One final thought about the importance of leisure is the concept that we need to evaluate our philosophy about working versus waiting. In my book, Waiting with Purpose, I write at length about this. For now, I will share with you this: if the highest good we attain is achieving – in the sense of collecting accolades, accruing high dollars from a lucrative career, or accumulating expensive material possessions – then it’s time to start thinking about receiving.  

God gives us so much spiritual goodness when we are in seasons of waiting. Yes, we dread them, because they are contrary to our human nature, but if we allow ourselves to enter into them with questions, like, “God, what are you asking of me in this time?” or “How do you want me to wait fruitfully?” we will glean much wisdom and, in turn, deepen our spiritual lives. 

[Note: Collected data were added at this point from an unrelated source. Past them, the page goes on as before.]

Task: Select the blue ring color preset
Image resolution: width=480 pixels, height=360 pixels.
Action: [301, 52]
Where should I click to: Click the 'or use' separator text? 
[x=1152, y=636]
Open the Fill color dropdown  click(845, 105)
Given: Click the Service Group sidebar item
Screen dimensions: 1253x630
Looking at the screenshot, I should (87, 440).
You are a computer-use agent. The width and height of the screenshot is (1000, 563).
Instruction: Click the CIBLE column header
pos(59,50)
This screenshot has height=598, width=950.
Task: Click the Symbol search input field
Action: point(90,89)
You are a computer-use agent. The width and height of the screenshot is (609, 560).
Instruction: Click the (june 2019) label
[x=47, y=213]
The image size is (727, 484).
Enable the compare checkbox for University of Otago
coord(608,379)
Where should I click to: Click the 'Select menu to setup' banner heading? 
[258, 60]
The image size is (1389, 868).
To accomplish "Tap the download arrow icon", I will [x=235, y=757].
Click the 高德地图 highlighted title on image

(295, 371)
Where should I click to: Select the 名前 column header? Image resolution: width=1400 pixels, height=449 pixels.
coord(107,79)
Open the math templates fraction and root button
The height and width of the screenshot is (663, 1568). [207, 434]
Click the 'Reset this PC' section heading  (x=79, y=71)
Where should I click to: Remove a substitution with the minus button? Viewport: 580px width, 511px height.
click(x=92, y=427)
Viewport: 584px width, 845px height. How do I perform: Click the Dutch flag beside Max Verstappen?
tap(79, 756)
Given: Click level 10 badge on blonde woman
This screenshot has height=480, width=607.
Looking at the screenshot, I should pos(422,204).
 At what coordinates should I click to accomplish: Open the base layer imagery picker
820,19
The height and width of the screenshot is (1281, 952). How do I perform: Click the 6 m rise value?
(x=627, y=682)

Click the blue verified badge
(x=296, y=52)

The World Needs Dreamers, Thinkers, and Creatives

The truth is this: the world needs the thinkers, the dreamers, the poets, the priests and prophets, advisers and counselors, artists and creatives. We live in desperate times, in which our brains are often hijacked by incessant information being hurled at us like an unexpected hailstorm. Most of us are just moving day to day, without really pondering our life’s purpose or the grander realities of beauty and goodness all around us. 

Those who understand and utilize the order of right recreation as leisure are the ones who remind us to stop doing and start looking, to pause long enough to enjoy this life we’ve been given, and to know that God is moving in and through us every day.  

If you are a creative or a thinker, the world needs you now more than ever. Give it what it doesn’t yet know it needs.